At a gathering to decide the fate of Randolph Carter's estate (which has been held in trust since his disappearance) the mysterious Swami Chandraputra, who wears curious mittens and enveloping robes, tells Carter's acquaintances of his ultimate fate. He explains that after performing its ritual, the Silver Key took Carter to the Outer Extension, a realm transcending spacetime, by transporting him through a cosmic structure known as the First Gate.
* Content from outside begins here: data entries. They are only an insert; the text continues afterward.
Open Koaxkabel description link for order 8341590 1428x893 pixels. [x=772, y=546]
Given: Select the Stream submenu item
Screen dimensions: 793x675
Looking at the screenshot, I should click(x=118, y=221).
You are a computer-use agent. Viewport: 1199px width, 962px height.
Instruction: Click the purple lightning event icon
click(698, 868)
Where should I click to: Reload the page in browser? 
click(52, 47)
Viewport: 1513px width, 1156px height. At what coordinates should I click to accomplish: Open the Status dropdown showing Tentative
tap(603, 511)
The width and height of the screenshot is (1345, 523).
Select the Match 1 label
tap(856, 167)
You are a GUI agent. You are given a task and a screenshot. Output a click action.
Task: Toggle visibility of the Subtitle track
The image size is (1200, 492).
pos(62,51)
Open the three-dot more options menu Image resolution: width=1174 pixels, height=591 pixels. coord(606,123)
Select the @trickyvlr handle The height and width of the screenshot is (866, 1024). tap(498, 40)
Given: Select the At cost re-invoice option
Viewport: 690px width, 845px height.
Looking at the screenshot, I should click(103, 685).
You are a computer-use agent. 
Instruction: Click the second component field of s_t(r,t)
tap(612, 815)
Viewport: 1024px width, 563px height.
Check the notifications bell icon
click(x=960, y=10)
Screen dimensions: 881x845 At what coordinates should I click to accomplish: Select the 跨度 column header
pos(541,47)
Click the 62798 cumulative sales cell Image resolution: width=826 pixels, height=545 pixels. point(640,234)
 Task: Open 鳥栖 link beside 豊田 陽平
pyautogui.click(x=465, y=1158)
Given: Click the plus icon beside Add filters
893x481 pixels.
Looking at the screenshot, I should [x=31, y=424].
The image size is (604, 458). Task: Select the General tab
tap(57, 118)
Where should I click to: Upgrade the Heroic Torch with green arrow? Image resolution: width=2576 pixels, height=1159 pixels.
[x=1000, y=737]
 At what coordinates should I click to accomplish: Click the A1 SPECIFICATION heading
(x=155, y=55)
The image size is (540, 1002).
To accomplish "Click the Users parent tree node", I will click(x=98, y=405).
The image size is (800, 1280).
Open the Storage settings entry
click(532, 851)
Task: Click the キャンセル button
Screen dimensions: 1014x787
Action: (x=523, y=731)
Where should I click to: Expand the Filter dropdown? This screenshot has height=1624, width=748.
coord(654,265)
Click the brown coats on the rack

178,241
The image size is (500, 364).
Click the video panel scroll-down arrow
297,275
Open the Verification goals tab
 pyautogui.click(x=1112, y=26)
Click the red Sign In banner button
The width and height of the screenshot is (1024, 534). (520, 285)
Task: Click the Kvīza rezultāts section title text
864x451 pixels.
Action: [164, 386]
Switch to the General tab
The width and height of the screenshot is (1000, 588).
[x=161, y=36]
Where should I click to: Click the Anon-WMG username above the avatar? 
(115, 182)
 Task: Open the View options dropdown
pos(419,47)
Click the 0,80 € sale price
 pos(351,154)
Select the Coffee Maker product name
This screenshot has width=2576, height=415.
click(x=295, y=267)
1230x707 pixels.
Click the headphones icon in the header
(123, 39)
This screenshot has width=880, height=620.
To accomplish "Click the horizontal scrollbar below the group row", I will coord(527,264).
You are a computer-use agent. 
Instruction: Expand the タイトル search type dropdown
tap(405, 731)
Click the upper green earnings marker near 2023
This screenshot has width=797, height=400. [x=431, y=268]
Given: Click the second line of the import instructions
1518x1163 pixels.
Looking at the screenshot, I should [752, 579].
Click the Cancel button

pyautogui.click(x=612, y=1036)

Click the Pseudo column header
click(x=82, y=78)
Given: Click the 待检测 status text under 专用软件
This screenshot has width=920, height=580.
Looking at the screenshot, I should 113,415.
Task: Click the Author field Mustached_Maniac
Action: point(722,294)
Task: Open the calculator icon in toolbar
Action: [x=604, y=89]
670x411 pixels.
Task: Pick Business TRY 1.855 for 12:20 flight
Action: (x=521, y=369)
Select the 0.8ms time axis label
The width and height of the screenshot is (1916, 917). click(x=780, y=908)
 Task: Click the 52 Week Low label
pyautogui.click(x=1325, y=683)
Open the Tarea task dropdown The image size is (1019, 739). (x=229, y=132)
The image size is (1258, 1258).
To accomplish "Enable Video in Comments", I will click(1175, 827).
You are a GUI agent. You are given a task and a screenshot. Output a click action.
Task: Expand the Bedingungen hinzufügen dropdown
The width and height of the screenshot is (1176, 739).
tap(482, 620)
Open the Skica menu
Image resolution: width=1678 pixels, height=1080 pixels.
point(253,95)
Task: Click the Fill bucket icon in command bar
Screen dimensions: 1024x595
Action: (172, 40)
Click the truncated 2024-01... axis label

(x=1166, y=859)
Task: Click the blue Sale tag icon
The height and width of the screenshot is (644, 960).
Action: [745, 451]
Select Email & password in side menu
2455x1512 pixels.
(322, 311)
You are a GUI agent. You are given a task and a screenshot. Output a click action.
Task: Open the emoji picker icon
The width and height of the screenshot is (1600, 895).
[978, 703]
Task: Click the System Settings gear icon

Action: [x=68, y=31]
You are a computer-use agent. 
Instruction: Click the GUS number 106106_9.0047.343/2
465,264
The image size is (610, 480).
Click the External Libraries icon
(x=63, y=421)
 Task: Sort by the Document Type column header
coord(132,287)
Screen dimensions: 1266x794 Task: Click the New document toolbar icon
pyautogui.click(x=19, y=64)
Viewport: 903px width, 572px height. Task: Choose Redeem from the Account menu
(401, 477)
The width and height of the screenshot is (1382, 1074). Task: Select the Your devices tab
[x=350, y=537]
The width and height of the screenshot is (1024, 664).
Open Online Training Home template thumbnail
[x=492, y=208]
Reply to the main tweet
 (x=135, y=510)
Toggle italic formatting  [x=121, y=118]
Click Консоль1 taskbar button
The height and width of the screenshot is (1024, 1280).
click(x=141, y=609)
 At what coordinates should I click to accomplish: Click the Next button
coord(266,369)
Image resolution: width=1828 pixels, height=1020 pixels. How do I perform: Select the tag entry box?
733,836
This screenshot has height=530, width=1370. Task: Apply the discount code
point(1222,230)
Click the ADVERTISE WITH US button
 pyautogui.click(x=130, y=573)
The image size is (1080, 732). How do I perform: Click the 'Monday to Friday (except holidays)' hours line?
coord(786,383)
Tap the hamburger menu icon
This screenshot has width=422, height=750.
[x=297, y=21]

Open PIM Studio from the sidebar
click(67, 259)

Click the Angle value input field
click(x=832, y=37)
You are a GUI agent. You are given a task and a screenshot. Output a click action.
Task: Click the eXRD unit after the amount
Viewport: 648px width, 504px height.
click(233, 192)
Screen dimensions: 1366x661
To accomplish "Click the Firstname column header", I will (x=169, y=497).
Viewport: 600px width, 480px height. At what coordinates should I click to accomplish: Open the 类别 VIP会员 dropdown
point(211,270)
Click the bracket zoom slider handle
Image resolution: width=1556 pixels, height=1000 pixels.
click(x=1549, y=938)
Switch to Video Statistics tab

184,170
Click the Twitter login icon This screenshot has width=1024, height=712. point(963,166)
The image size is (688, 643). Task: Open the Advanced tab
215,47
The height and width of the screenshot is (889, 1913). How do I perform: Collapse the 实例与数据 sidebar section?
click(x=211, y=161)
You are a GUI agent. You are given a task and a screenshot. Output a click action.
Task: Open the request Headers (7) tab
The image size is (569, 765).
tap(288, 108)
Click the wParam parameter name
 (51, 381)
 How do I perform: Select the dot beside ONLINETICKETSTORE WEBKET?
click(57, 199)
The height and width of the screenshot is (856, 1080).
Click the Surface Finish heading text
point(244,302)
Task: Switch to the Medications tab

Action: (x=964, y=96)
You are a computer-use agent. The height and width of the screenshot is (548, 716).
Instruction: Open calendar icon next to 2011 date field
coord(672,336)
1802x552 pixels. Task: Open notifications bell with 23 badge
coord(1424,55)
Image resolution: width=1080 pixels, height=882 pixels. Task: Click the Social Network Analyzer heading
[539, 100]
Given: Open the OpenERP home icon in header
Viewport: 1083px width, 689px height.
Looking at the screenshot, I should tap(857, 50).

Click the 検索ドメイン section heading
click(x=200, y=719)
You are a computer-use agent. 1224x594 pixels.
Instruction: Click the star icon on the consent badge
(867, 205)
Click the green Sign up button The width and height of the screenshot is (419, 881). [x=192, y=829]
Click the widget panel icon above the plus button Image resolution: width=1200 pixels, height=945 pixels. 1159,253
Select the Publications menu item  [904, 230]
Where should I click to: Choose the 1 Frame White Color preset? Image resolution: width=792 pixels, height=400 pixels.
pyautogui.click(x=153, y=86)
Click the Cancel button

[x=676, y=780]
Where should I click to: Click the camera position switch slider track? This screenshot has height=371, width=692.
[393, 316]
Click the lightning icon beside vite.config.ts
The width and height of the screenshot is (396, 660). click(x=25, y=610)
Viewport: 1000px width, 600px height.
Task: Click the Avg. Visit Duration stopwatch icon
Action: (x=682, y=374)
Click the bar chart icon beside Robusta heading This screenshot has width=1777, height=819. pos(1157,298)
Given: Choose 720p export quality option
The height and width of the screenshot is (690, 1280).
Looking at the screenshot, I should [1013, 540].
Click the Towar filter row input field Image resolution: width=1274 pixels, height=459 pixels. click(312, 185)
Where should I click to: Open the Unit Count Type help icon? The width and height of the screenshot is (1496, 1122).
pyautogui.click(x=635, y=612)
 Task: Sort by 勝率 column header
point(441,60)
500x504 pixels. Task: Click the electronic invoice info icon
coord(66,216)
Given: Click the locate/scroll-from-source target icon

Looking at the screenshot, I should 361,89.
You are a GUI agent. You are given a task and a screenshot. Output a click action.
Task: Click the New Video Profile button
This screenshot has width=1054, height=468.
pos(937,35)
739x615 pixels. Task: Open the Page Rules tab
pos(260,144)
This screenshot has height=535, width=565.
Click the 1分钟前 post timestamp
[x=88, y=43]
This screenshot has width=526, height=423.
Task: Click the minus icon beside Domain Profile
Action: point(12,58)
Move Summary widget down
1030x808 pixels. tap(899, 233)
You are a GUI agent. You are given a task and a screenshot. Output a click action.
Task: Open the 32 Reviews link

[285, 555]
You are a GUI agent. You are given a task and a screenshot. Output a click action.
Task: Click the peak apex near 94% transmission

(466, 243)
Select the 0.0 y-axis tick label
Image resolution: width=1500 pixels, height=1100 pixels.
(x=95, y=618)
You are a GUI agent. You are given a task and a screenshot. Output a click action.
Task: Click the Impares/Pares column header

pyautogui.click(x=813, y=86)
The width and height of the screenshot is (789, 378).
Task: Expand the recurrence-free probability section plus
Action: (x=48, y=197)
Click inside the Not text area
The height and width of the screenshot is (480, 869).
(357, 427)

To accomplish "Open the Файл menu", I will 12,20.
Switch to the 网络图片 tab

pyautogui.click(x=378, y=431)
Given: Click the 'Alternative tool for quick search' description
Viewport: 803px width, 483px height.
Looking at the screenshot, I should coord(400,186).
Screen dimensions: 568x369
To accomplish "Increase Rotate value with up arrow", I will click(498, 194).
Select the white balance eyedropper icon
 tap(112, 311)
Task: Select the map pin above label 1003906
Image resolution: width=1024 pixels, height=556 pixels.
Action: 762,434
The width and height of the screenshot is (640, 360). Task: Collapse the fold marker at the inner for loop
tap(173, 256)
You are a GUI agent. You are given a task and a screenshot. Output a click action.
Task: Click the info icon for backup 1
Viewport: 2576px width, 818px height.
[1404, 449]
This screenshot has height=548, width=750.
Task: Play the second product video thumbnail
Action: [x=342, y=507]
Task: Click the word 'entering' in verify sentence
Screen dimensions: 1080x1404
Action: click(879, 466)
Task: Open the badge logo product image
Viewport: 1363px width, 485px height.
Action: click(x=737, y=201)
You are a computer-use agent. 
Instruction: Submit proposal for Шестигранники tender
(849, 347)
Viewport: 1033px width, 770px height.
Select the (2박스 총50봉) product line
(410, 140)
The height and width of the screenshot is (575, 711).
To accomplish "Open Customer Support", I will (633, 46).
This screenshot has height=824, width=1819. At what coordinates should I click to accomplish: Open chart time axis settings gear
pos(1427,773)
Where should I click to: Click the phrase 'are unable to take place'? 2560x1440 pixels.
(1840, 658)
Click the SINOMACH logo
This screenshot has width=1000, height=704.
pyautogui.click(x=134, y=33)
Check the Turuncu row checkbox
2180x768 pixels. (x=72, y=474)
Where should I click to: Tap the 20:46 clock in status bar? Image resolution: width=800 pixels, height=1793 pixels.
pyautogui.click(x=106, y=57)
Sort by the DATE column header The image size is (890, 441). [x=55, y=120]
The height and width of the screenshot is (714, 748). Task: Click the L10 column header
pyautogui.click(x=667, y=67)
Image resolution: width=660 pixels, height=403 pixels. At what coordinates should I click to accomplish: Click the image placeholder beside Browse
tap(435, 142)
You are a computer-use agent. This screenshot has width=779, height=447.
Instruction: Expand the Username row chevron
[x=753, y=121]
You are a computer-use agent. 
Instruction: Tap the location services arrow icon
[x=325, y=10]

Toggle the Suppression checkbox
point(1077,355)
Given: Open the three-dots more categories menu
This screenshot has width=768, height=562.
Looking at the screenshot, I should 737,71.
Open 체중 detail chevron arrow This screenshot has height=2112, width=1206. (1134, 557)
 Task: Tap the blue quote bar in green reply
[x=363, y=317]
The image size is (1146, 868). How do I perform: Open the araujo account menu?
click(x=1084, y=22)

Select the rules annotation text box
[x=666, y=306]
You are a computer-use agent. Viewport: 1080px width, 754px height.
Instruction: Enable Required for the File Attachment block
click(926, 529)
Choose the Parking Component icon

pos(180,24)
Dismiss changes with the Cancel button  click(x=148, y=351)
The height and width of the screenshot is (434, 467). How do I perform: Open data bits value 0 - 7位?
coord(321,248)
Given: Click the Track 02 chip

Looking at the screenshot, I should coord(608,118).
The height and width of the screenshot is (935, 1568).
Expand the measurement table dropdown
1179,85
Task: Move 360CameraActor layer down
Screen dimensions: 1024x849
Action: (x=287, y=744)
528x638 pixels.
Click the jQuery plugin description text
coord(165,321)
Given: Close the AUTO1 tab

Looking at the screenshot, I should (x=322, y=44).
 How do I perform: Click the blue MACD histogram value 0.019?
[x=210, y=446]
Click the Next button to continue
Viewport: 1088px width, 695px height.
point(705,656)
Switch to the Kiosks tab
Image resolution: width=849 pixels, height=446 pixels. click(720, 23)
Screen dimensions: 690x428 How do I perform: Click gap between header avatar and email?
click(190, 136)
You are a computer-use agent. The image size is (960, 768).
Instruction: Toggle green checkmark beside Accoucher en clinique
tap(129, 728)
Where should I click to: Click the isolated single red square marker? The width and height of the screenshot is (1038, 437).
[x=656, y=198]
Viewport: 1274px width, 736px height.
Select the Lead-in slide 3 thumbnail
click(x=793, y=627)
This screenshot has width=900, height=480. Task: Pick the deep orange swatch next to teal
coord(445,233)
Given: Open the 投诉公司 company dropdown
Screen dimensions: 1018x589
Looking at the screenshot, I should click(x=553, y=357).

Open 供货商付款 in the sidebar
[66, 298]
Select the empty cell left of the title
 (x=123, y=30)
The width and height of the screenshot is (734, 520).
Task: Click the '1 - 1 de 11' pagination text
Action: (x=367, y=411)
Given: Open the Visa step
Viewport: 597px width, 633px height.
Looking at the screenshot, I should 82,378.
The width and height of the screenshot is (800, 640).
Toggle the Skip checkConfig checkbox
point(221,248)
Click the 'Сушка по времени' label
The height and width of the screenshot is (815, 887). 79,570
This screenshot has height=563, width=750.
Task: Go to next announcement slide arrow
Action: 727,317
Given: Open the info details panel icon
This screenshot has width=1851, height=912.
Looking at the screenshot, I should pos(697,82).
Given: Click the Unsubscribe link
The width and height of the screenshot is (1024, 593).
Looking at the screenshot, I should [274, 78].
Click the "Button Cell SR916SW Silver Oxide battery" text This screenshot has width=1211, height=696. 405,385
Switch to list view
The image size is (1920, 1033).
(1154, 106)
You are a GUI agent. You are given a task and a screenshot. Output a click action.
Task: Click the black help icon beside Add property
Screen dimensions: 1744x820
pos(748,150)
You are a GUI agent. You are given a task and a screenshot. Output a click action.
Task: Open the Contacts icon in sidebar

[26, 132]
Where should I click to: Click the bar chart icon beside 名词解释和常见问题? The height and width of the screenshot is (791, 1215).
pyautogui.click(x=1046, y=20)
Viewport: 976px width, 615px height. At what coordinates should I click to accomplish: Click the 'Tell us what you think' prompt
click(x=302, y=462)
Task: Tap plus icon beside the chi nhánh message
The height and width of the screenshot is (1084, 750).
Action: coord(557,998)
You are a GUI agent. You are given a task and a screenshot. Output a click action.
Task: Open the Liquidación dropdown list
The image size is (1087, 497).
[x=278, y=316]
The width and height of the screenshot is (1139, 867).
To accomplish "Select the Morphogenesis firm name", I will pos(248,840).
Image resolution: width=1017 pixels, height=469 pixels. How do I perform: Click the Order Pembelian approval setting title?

There, Carter met the Ancient Ones, a group of mystic beings led by 'Umr at-Tawil, a dangerous being warned of in the Necronomicon, saying those who deal with it never return. 'Umr at-Tawil offers Carter a chance to plunge deeper into the cosmos; after Carter accepts, the Ancient Ones manifest and open a structure known as the Ultimate Gate, which takes him to a truly infinite void.
Carter, now reduced to a disembodied facet of himself, encounters an entity implied to be Yog-Sothoth. This being explains that all conscious beings are facets of much greater beings, which exist outside the traditional model of three dimensions. Carter himself, and indeed all of the infinite Space-Time continuums, is a facet of this particular being, the Supreme Archetype, made up of the greatest thinkers of the universe. The Entity, appearing to be proud of Carter's accomplishments, offers to grant him a wish relating to the many facets of which it is a part. Carter explains that he would love to know more about the facets of a particular long-extinct race on a distant planet, Yaddith, which is constantly threatened by the monstrous Dholes. He has been having persistent dreams about Yaddith in the last few months. The Supreme Archetype accomplishes this by transferring Carter's consciousness into the body of one of his facets among that race, that of Zkauba the wizard, though not before warning Carter to have memorized all his symbols and rites. Carter arrogantly believes that the Silver Key alone will accomplish this claim, but it soon transpires Carter's wish was a mistake; he cannot escape, and is trapped in Zkauba's body. The two beings find each other repugnant, but are now trapped in the same body, periodically changing dominance.
After a vast amount of time trapped on Yaddith, Carter finds a means of suppressing the alien mind with drugs, and then uses their technology, along with the Silver Key to return both to the present and to Earth, where Carter can retrieve his manuscript with the symbols he needs to work on regaining his original body. Once there, the Swami reports, Carter did find the manuscript and promptly contacted Swami Chandraputra, instructing him to go to the meeting to say he would soon be along to reclaim his estate and to continue to hold it in trust. After the Swami finishes the tale, one in the party, the lawyer Aspinwall (who is Carter's cousin), accuses Swami Chandraputra of telling a false tale in an attempt to steal the estate, claiming that he is some kind of conman in a disguise. As Aspinwall tears at the Swami's masklike face and beard, it is revealed that the Swami is not human at all, but Carter, still trapped in Zkauba's hideous body. The other witnesses don't see Carter/Zkauba's true face, but Aspinwall suffers a fatal heart attack. The crisis causes Zkauba's mind to reassert itself, and the alien wizard enters a curious, coffin-shaped clock (implied to be Carter/Zkauba's means of transport to Earth) and disappears.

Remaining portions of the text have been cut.